I was intrigued by an event I saw listed in the Transition US newsletter, Essential Knowledge for Transition: Financial System and Local Investing which was “the first in a 3-part series of teleseminars on economic transformation by Marco Vangelisti”.
I downloaded Marco’s slide show to accompany the seminar, and was very impressed, so I signed up for the teleseminar and participated in it yesterday evening. It described itself as:
Financial system and local investing
How can the stock market reach new record highs when the economy is still sputtering and the middle class is fading away? What role do our investments play in shaping our world? We will look at how financial capital has been transformed from a tool fostering economic growth to a self-perpetuating pool growing through trading activities progressively divorced from productive economic activities. We will talk about the importance of divesting form the old economy and the emergence of four powerful trends that will transform the world of investing. We will look at ways communities at the forefront of this transformation are democratizing and relocalizing investments and building a world that is more equitable and sustainable.
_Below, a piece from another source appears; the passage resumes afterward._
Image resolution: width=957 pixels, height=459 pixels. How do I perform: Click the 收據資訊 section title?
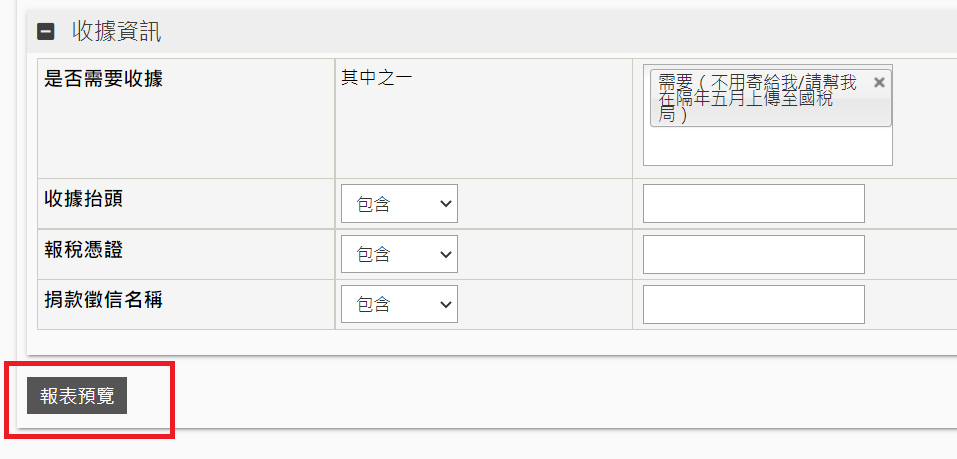[x=117, y=31]
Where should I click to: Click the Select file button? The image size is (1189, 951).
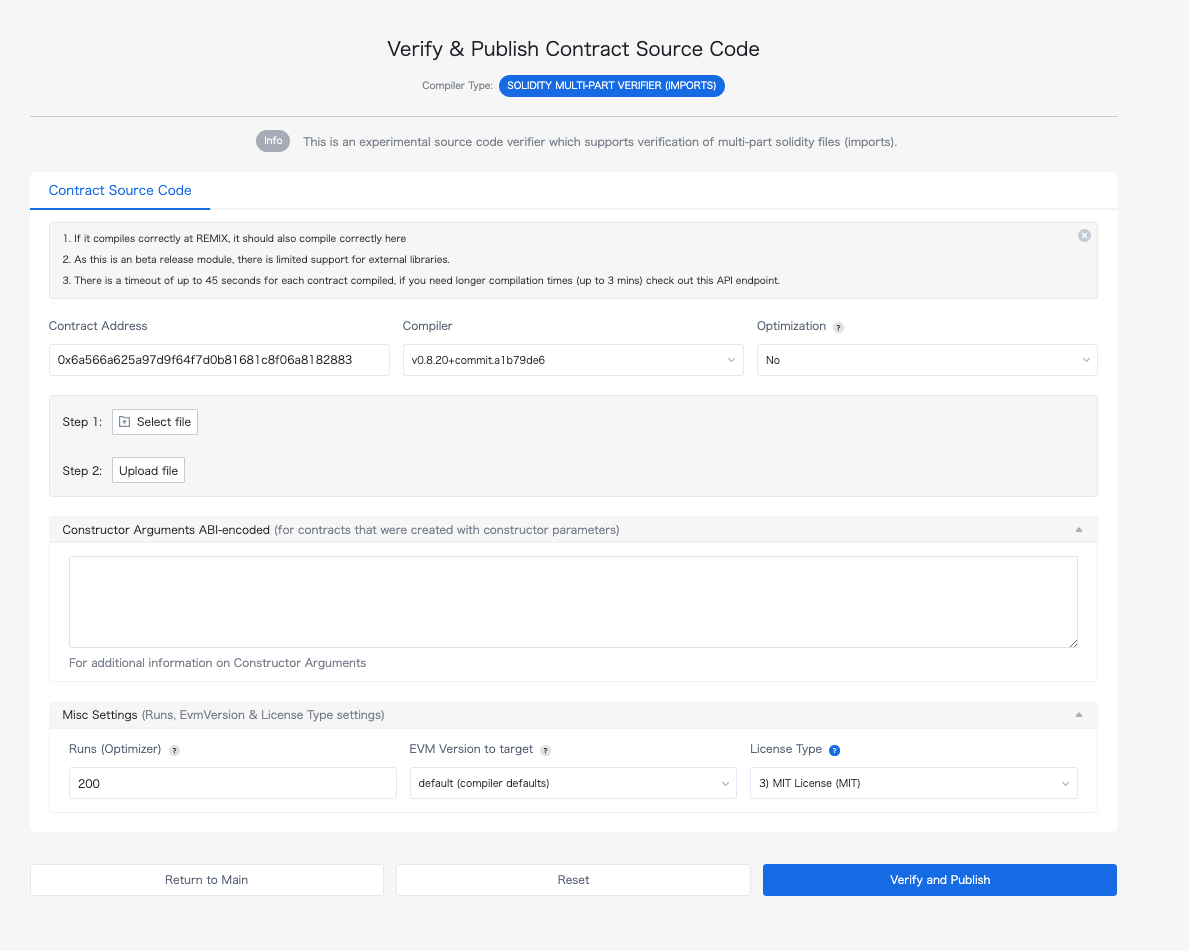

Much of this was familiar to me: how limited and destructive it is to see the world though a financial prism that excludes social and environmental effects, his “What you Need to Know About Money and Banking in 3 Minutes”
- All money is created as debt
- No money is created to repay the interests on the debt
- The private banking sector has the monopoly on money creation
- Money is an agreed upon fiction
An amusing cartoon:
But I was particularly struck by the innovations in new approaches to money that have been growing in the USA in recent years. There was only a little on new currencies, but a lot of emphasis on ways for people to pool what money they have to invest in community enterprises and other socially and environmentally positive initiatives.
“Slow Money is a movement to organize investors and donors to steer new sources of capital to small food enterprises, organic farms, and local food systems. Slow Money takes its name from the Slow Food movement. Slow Money aims to develop the relationship between capital markets and place, including social and soil fertility. Slow Money is supporting the grass-roots mobilization through network building, convening, publishing, and incubating intermediary strategies and structures of funding.”
It has only been going since 2009 but “more than $30 million has been invested in 221 small food enterprises around the United States since mid-2010. Seventeen local Slow Money chapters and six investment clubs have formed. Slow Money events have attracted thousands of people from 36 states and 9 countries.”